And no one seems to be too bothered about that!’

Johanne smiled and it annoyed him.

‘The finance minister is a… soigne gentleman from the west end,’ she said. ‘Discreet, professional and according to what little we know of him, an excellent cook. He’s lived with the same man for centuries. That’s a bit…’ She held her finger and thumb together in an exaggerated gesture.’… Different,’ she continued, ‘from someone who buys sex from young boys while parading

around with blondes on his arm whenever there’s a camera

nearby.’

Adam said nothing. He put his head down on his arms

‘Why don’t you have a little sleep?’ she said quietly, and

stroked his back. ‘You were up all night.’

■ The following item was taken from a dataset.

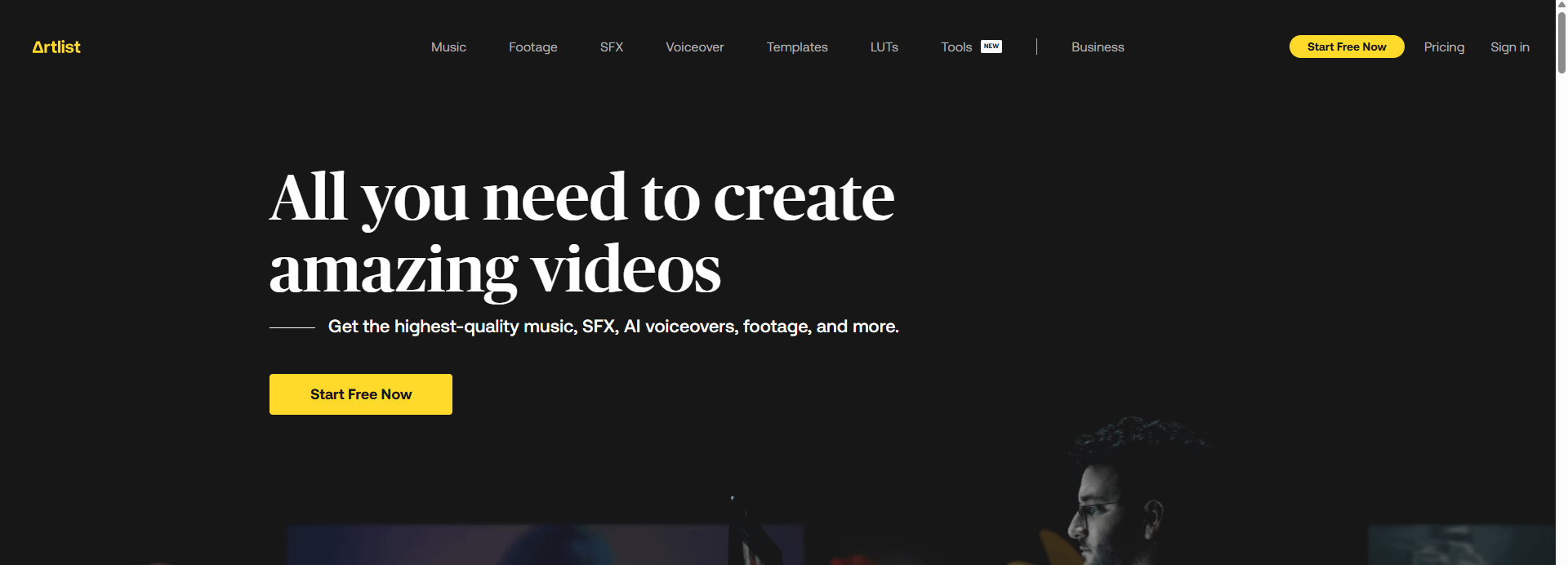1568x565 pixels.
Task: Expand the Tools navigation item
Action: click(x=956, y=47)
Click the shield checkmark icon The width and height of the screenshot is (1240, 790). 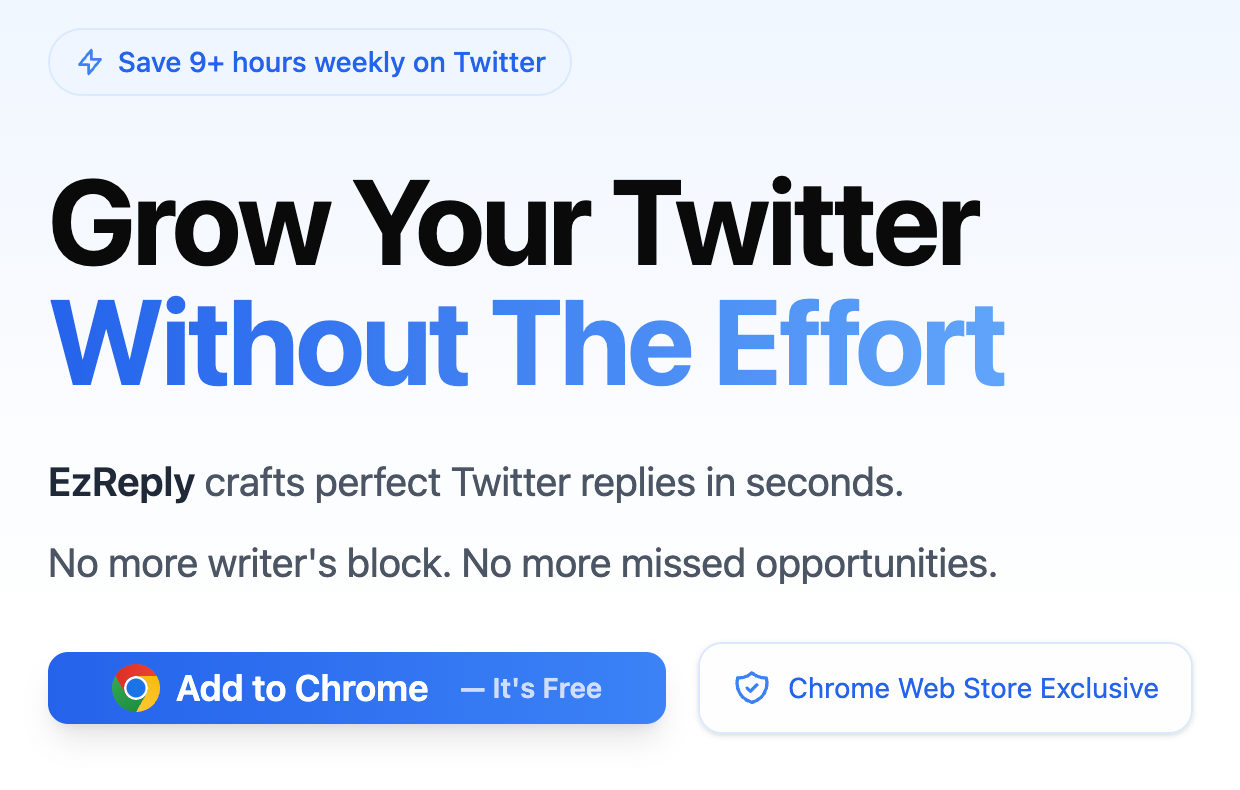click(751, 688)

‘I’m not tired,’ he said into his sleeve.

‘What are you then?’

‘Depressed.’

‘Can I do anything for you?’

‘No.’

‘Adam

‘The worst thing is that Rudolf was cleared as a suspect so early on in the case,’ he said angrily and sat up. ‘His alibi was fine.

There was nothing to indicate that he was behind it. Quite the opposite, according to his colleagues in the Storting, he was devastated.

So why couldn’t we just leave the man in peace? What the

hell does it matter to us who he’s fucking?’

‘Adam,’ she tried again, and held his neck between her hands.

‘Listen to me,’ he said and pushed her away.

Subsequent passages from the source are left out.